My early PoC was doing something like that and i went into troubles because I ended up with EVENT_AVAIL being processed before the VQUEUE_SET or DMA_SHARE things so i went back to a single queue to enforce ordering and prevent events to be processed before queue configuration or share memory requests.
I don't know what the best way to solve it is, but in the AMP code, multiple buffers solved the problem for us.
Let's discuss that because i have trouble with ordering that i needed to solve. Mostly in the virtio block case which is doing dma_map and queue config and queue kick from interrupt context
It would be good to discuss this a bit more before going too far down a substantial redesign, and first see if the problems we hit there can be solved within Viresh's design.
Ack
A few nitpicks:
I've tried to call virtio-msg-bus implementations virtio-msg-bus-something. In this case, virtio-msg-bus-linux-bridge.c I guess.
Ok
include/hw/virtio/virtio-msg-prot.h has some general code to print messages and convert some parts to strings. It's missing stuff but it looks like you could reuse some of it or extend it for your needs.
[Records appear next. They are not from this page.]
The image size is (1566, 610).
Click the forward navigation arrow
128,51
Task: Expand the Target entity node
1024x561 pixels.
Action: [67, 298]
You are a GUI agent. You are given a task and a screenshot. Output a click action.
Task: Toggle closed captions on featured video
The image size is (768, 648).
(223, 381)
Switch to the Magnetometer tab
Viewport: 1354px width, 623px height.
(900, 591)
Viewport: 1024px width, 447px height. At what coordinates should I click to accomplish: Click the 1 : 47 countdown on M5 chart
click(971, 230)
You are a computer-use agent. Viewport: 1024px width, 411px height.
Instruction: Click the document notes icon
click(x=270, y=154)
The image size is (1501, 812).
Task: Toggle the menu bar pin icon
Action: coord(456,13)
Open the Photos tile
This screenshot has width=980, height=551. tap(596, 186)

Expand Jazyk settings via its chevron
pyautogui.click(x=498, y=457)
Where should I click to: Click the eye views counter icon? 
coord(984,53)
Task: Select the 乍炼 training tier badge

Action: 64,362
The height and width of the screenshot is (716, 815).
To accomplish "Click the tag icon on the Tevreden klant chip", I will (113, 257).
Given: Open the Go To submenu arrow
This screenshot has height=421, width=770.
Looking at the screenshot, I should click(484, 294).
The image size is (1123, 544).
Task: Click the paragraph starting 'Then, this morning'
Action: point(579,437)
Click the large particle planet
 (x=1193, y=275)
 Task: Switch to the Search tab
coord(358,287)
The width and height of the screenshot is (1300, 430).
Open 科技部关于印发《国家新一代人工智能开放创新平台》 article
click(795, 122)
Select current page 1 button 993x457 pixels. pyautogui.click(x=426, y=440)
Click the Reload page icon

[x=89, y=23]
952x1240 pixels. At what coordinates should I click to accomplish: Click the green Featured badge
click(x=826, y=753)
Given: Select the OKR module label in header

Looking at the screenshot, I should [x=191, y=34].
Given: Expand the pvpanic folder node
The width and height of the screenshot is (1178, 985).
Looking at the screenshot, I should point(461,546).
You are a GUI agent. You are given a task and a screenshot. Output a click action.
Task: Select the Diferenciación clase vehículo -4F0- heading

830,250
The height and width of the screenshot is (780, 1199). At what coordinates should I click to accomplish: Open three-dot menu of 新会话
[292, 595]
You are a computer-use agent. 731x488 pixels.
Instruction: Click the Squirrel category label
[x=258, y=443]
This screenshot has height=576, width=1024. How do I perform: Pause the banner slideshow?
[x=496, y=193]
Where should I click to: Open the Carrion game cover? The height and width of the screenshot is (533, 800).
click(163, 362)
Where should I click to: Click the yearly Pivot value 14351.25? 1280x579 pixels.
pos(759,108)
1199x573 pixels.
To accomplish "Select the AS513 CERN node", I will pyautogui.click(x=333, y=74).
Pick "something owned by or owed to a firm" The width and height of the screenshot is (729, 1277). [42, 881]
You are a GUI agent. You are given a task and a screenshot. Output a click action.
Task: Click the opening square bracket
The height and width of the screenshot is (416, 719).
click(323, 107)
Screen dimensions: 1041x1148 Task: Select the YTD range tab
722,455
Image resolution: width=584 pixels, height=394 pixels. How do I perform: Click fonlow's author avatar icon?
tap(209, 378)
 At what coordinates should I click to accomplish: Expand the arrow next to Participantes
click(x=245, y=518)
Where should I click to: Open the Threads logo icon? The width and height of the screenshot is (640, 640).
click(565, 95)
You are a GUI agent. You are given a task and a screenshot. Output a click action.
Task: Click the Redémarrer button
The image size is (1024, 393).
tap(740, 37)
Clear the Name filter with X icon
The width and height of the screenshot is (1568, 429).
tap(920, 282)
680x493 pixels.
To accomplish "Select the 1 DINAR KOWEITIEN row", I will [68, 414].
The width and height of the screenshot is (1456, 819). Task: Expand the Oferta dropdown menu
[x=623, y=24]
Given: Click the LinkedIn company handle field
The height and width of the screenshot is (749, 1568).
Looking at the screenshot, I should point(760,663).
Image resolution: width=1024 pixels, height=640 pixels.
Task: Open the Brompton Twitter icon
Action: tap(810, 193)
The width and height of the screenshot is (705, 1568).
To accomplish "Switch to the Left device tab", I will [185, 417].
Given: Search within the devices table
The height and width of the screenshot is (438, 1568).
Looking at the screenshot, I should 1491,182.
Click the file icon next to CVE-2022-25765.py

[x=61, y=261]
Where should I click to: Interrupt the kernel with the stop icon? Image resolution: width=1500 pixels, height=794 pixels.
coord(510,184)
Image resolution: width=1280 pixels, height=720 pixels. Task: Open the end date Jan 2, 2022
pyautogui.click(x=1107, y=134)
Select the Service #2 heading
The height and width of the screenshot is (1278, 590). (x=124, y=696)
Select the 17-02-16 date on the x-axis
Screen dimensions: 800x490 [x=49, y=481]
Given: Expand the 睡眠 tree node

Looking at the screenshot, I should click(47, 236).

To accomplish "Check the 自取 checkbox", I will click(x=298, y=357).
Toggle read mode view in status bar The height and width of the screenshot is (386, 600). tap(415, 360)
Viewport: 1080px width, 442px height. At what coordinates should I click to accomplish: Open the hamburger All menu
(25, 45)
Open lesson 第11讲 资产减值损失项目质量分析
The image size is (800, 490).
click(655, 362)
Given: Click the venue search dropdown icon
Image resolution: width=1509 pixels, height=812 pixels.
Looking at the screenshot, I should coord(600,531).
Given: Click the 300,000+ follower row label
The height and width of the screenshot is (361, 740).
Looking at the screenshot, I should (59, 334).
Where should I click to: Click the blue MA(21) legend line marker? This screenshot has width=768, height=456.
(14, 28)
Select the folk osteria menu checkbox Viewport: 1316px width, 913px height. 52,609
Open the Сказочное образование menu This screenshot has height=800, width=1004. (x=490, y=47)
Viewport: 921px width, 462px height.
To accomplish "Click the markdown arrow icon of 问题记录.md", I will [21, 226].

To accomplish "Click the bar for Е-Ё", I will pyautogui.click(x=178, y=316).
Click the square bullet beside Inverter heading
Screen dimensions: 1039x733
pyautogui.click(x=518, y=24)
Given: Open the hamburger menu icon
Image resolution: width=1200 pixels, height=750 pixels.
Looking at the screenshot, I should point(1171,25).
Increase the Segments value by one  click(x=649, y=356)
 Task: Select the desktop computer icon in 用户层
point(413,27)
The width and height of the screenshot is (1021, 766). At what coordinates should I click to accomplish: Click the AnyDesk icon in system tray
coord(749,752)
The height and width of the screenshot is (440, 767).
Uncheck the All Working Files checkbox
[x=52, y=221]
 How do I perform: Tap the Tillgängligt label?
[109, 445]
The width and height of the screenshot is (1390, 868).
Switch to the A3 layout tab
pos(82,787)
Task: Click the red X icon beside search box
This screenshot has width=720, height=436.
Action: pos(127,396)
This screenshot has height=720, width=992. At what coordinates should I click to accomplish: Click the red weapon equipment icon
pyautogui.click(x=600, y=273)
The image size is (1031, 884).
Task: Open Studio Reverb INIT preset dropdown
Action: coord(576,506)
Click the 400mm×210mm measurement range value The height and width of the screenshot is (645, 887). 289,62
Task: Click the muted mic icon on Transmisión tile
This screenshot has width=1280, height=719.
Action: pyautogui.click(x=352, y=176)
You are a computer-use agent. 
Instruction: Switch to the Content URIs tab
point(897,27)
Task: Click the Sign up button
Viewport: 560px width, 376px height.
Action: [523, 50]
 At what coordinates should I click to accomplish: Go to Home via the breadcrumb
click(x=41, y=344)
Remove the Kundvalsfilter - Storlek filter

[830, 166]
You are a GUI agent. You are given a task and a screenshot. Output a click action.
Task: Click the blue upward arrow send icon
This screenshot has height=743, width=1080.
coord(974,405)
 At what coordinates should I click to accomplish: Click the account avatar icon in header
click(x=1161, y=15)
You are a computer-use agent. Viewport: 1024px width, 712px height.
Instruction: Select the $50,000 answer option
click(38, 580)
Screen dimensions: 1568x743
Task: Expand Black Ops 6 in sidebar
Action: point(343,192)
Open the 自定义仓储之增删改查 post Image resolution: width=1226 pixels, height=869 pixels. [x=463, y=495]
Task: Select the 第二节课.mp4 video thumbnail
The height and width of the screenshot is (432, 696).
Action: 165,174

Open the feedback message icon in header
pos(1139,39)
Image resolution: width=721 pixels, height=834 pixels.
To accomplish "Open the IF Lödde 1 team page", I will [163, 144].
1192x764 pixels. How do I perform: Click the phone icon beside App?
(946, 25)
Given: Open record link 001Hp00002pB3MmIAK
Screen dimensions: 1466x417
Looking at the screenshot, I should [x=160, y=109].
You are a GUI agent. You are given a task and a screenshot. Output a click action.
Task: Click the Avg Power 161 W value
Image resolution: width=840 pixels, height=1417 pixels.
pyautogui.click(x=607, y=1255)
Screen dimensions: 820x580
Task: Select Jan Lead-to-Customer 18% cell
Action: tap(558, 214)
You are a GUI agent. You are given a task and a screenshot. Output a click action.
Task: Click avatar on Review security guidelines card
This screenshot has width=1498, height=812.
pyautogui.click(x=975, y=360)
The debug print which are added there were a temporary debug i removed since and i now have errors through GUEST_ERRORS and i am using tracing to follow the protocol.
A couple more things I think are worth a look (assisted by codex):
Commit 6899bd4d48 `hw/virtio: add virtio-msg linux bridge transport parent`
High: `virtio_msg_linux_bridge_transport_unrealize()` destroys the bridge before it unrealizes the `VirtIOMSGProxy`. The bridge unrealize path destroys the bridge DMA address space, but child virtio devices under the proxy can still hold and use that address space through the earlier latched transport caps / `vdev->dma_as`. That looks like a use-after-free risk.
Ack, will check that.
Commit 466fbe293e `virtio-msg: latch transport capabilities during pre-plug`
Medium: this introduces a one-time cached transport capability snapshot on the proxy, but there is no invalidation path once `latched_caps_valid` becomes true. If the backend later tears down or recreates its DMA address space, `virtio_msg_get_dma_as()` may keep returning a stale pointer.
Nice, I will check that to.
Thanks a lot for the review that is really helpfull.